Sí y no


Hoy me apetece retomar esto de verdad. Y me atreveré a continuar la entrada de mi mejor amigo, cuando suena al fondo la radio de una vecina que se acaba de levantar y tararea. Me encanta esa canción.

Hay muchas cosas en la vida que merecen la pena. O quizás no.
El silencio de una noche en la que hubieses preferido que nadie se callara.
Un abrazo que anhelabas desde hacía tiempo pero que, de repente, se te presenta oscuro y sin sentido.
El remordimiento de haber perdido el tiempo aquella preciosa mañana.
La riqueza y la pobreza unidas en "perfecta" armonía en una calle de tu pequeña ciudad.
Miedo a descolgar el teléfono y descubrir que no tienes nada que contar ni que decir.
La mirada vacía y triste de aquel niño que llenaba de color las horas en el patio.
Un "te quiero" encerrado, deseoso de haber sido gritado a los cuatro vientos.
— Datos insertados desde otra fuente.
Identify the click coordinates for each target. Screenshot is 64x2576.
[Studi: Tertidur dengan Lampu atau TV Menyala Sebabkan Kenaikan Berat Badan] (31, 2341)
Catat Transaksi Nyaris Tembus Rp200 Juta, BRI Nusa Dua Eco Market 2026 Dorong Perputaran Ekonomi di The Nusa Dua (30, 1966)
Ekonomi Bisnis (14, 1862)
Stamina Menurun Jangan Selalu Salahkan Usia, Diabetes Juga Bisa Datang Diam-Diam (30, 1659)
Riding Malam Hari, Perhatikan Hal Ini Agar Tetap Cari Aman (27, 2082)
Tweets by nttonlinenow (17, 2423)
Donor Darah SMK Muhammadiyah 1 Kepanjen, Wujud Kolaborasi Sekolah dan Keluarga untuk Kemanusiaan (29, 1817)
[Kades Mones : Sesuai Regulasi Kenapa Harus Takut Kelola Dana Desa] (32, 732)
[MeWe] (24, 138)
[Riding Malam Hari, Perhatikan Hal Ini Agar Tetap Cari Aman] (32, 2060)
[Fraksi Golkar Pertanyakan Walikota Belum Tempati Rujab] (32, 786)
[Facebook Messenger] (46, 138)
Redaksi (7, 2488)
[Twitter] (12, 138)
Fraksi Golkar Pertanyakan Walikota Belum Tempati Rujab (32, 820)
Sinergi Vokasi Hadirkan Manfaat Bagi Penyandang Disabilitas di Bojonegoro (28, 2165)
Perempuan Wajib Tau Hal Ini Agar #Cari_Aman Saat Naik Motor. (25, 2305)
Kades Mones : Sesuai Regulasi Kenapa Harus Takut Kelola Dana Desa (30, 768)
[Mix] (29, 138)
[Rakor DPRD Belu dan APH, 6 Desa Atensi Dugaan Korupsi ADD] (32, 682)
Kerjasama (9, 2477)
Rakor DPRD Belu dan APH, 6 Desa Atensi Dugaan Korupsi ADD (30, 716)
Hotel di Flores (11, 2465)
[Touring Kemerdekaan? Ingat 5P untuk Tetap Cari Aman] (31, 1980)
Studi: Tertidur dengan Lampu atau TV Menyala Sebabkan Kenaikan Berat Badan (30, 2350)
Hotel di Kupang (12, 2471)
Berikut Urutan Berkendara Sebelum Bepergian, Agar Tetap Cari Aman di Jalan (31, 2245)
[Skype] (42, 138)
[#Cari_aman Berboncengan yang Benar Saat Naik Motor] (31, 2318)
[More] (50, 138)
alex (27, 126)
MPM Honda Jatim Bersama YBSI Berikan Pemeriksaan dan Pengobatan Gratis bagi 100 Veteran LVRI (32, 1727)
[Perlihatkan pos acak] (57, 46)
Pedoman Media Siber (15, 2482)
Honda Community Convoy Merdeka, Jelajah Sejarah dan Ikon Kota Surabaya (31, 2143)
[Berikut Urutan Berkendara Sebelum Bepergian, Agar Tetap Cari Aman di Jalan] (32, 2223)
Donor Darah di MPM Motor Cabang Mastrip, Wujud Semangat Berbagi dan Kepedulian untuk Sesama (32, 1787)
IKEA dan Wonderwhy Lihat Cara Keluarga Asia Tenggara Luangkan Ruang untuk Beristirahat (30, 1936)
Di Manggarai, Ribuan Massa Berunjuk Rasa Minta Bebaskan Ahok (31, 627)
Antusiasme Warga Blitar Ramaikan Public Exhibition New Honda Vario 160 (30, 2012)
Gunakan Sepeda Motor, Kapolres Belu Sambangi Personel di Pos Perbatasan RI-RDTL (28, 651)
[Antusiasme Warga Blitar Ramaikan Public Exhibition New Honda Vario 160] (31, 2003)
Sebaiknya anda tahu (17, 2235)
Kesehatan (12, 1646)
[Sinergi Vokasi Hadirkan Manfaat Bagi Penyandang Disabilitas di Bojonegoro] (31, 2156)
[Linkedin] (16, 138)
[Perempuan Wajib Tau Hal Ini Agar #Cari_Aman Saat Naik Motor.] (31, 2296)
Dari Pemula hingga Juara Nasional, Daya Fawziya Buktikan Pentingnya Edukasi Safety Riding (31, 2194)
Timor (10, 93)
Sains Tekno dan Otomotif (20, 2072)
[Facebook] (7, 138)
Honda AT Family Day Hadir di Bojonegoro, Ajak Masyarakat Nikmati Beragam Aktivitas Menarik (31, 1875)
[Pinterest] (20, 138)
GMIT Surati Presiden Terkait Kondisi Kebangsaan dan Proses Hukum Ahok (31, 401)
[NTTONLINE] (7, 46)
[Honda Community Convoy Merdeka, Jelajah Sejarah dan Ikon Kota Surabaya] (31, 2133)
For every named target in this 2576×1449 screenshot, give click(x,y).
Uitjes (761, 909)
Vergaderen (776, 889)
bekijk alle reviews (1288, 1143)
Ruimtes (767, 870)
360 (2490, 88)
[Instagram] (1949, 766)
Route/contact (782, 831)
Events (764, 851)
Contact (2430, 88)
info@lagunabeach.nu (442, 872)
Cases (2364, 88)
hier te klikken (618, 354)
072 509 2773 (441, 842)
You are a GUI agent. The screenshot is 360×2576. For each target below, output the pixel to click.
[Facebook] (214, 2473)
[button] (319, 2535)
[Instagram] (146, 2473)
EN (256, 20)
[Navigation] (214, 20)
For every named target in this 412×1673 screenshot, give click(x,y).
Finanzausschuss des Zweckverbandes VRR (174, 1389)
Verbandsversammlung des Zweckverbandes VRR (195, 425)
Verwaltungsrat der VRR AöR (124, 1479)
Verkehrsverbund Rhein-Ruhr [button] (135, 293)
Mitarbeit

No hay muchas cosas en la vida que merezcan la pena. O quizás sí.
Cantar frente al espejo y en voz muy alta la canción que siempre será tu favorita.
Viajar en coche con las ventanillas bajadas sintiendo el calorcito y el aroma de la primavera. Con la sonrisa de quien va contigo, al verte cerrar los ojos y respirar.
Una carta. Esa carta. Desde tan lejos, que ya creías perdida.
Un sueño sobre alguien al que adoras, y que ahora estás convencida de que se hará realidad.
Un día de campo en el que alguien aprende a montar en bici contigo detrás empujándole.
El cosquilleo al ver acercarse el día. Da igual cuál. El que tienes marcado con rojo en el almanaque.
La travesura al colarte en el parque que tanto te gusta. Mirar las estrellas sobre el césped fresquito. Saltar, reír y escapar cuando comienzan a regarlo.

Al final, las huellas en el camino marcadas. La marea no las borró. Y Tú y yo seguimos a medias.
¿Hacia qué lado se inclina tu balanza?